How Player Rankings are Computed

The Buzz:

What a great west coast swing and the start of the season.  In the seven events, all of the winners are in the top-80 of the world rankings with three of them, Dustin Johnson, Jon Rahm and Jason Day in the top-ten.  One shocking stat to come at is that of the seven winners, five of them Johnson, Rahm, Day, Bubba Watson and Gary Woodland are long hitters showing that length is getting players more of an advantage.  Now for Patton Kizzire and Ted Potter, Jr, Kizzire does rank 92nd while Potter is 181st.  We saw the return of our star players like Rory McIlroy and Tiger Woods, and for Bubba Watson, Jason Day and Gary Woodland it was a welcome back to the winner’s circle after a few years off.  We will discuss Watson a bit later, but for Day he got back to the winners circle after a hard 2017 when he not only was injured most of the year, along with dealing with his mother’s near death from cancer had to endure his wife Ellie suffering from a miscarriage.  As for Woodland, 2017 was a devilish year in which his wife Gabby lost one of the twins that she was carrying.  When the other twin was born, he was 10 weeks premature and went through some tough first weeks before putting on enough weight and being in better shape.

As we left the west coast, two players showed that they could be ready to break out and win very soon, Rory McIlroy and Phil Mickelson.  Mickelson finished his west coast swing with three, top-six finishes a T-5th in Phoenix, T-2nd at the AT&T and T-6th at the Genesis.  This is excellent news as we now can hope that he will not only be a factor in the Masters, but he returns to Shinnecock Hills in July, a course he was runner-up at in 2004 and a tournament he needs to win to complete the Grand Slam of golf

Now the dirty little secret about this week’s move from the Pacific Ocean to the Atlantic Ocean, just because you played well in January and February doesn’t mean you will play well the next five weeks.  Players will go from lot’s of Poa Annua and plush fairways in the desert too, Bermuda greens and robust Rye rough.  The weather the last seven weeks have been near perfect with very little wind; players will now start to cope with humidity and lots of wind.  Playing courses like Pebble Beach, TPC Scottsdale, Torrey Pines and Riviera will be different than PGA National, Innisbrook and Bay Hill.  Players will have to cope from going from Florida to Mexico and then back to Florida and for many like Rory McIlroy who got sick in Mexico last year they now have to deal with making sure they don’t get any bad food in Mexico.  Things were so bad for McIlroy, who got sick in Mexico last year he is taking a pass on the WGC-Mexico, even though it’s just a notch below a major.

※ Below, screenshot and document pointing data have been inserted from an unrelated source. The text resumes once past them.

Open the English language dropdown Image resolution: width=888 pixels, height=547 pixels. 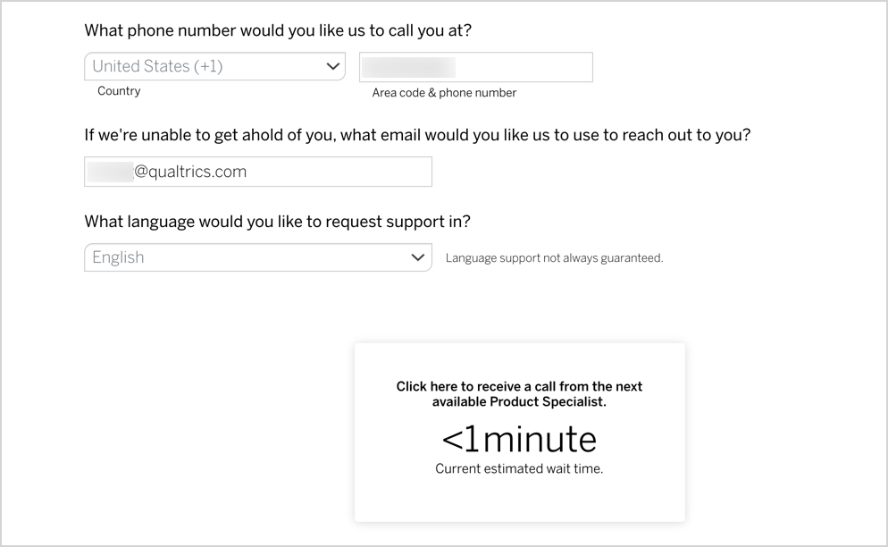pos(257,257)
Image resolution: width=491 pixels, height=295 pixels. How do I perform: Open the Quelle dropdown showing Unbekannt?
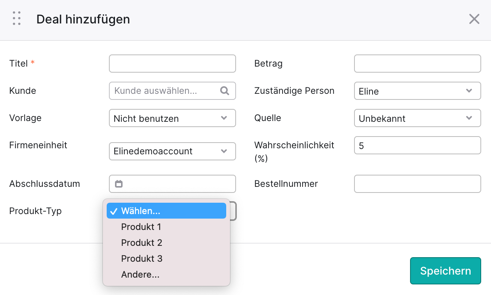pos(418,118)
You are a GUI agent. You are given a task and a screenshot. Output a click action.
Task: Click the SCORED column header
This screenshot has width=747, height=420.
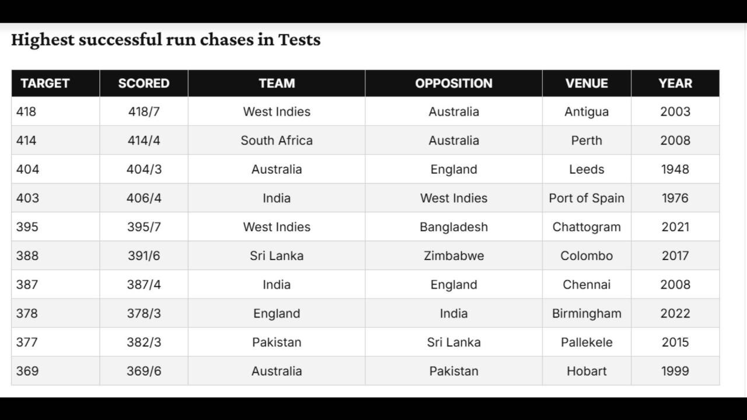pos(144,83)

For players like Andrew Landry, Tom Hoge, Brandon Harkins, Alex Cejka, Martin Piller, Peter Uihlein and Beau Hossler they have experienced a great couple of months in Hawaii, Arizona, and California but there are no guarantees that the good times will continue to roll in the months to come.  Just ask Billy Hurley III and Shane Lowry.  Both were in good position after last year’s Genesis to make it onto the PGA Tour for the rest of 2018.  But both struggled and found themselves in the Web.Com Tour playoffs to try and regain their tour cards.

One last thing about this week.  Until last year the tour went to the Honda and the next week went 70 miles down the road to Doral.  It was a perfect arrangement, and many of the top players participated in both events.  Now that Doral has been replaced by Mexico, a lot of players won’t be at the Honda.  The good news, Valspar is showing that they are getting a better field after Mexico so I guess maybe this is good and bad news.

Some thoughts on Bubba

Boy have I heard from you folks over the last couple of days.

I have not been very high on Watson this year, his game has been terrible over the last year and frankly was very surprised to see him winning again.  Watson’s game was so bad that he even thought about retirement, but his wife talked him out of it.  But all of that talk is gone now that he has won again, his tenth PGA Tour victory.  So the big question is, does that mean Bubba is back?  Yes and no.  The thing about Watson, he is a fan favorite because he hits it long and is very creative in some of his shot design.  But let’s face one significant fact about Watson, he is not what you call an overall great player.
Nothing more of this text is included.